◆ PROBLEM TO WORK ON ◆
Pictures appear among the records. Write out all else exactly as it stands.

BEGIN ENTRIES SUPPLIED

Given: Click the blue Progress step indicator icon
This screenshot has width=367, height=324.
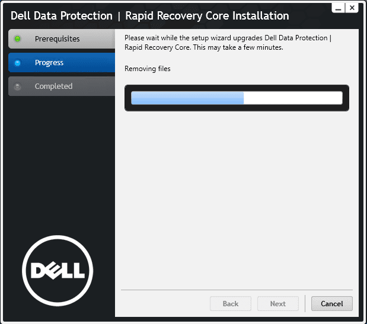Looking at the screenshot, I should coord(18,63).
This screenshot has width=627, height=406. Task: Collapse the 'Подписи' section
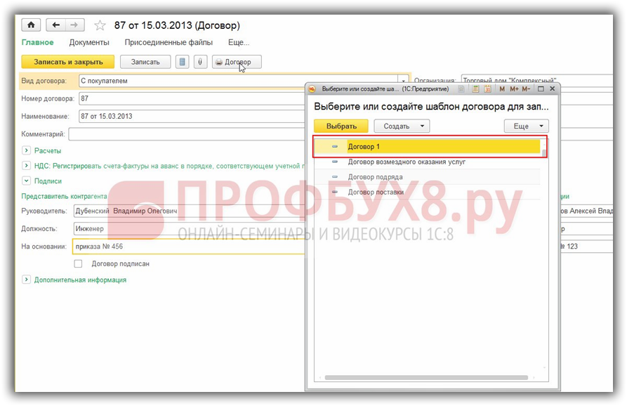[26, 181]
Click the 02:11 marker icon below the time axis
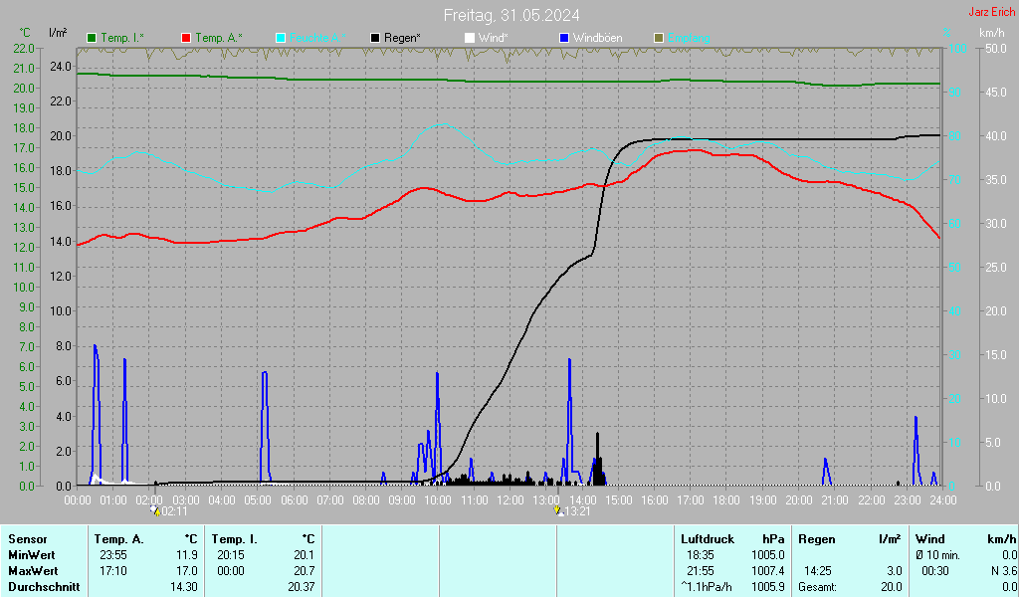This screenshot has height=597, width=1019. click(154, 510)
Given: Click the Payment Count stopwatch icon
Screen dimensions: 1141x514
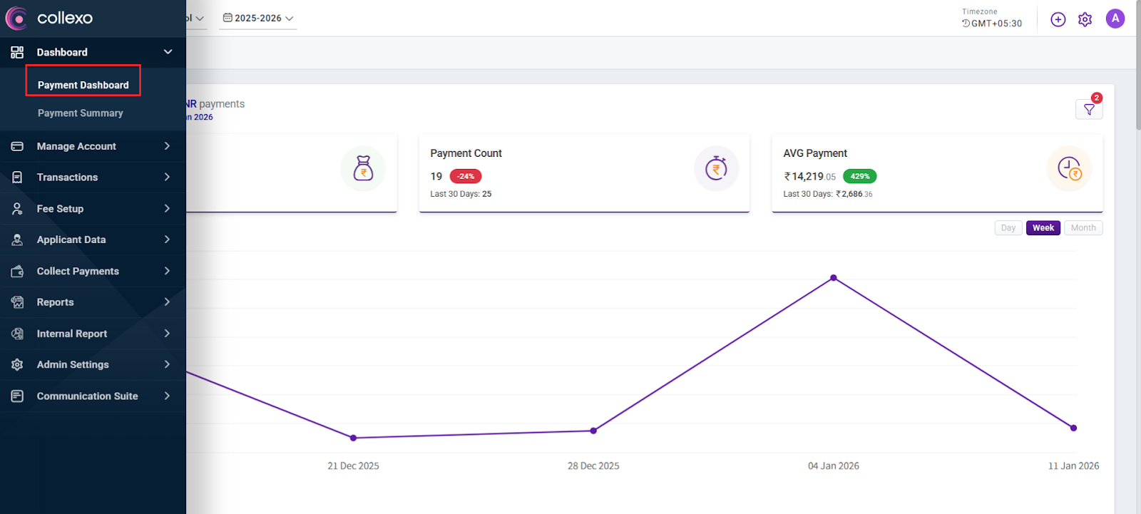Looking at the screenshot, I should [x=716, y=169].
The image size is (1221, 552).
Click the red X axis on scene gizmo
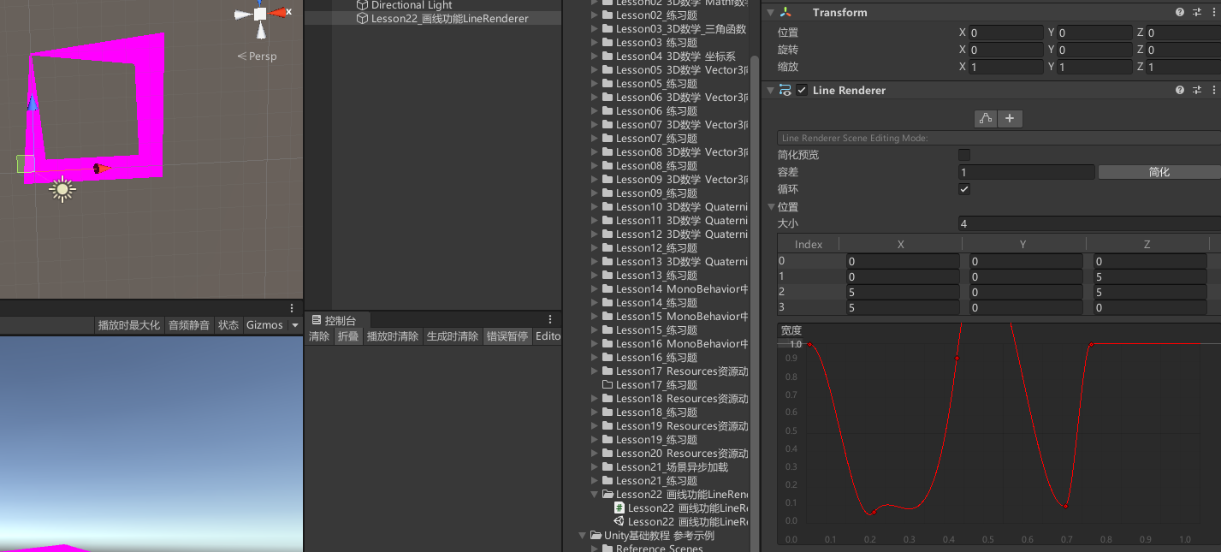280,13
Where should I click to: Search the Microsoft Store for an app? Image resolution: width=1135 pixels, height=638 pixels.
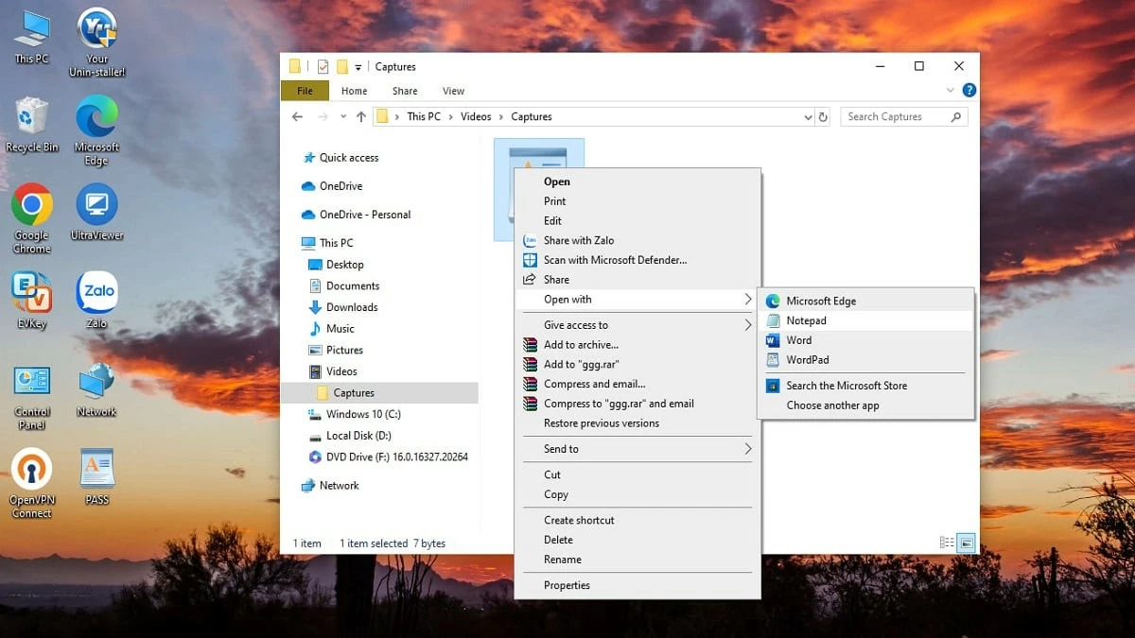coord(847,385)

END ENTRIES SUPPLIED

◆ FINISHED TASK ◆
Given: Click the blue Progress step indicator icon
This screenshot has width=367, height=324.
Looking at the screenshot, I should coord(18,63).
This screenshot has width=627, height=406. Task: Collapse the 'Подписи' section
[26, 181]
Click the 02:11 marker icon below the time axis
This screenshot has height=597, width=1019. click(154, 510)
Given: Click the Payment Count stopwatch icon
Screen dimensions: 1141x514
Looking at the screenshot, I should [x=716, y=169].
The image size is (1221, 552).
Click the red X axis on scene gizmo
280,13
Where should I click to: Search the Microsoft Store for an app? Image resolution: width=1135 pixels, height=638 pixels.
coord(847,385)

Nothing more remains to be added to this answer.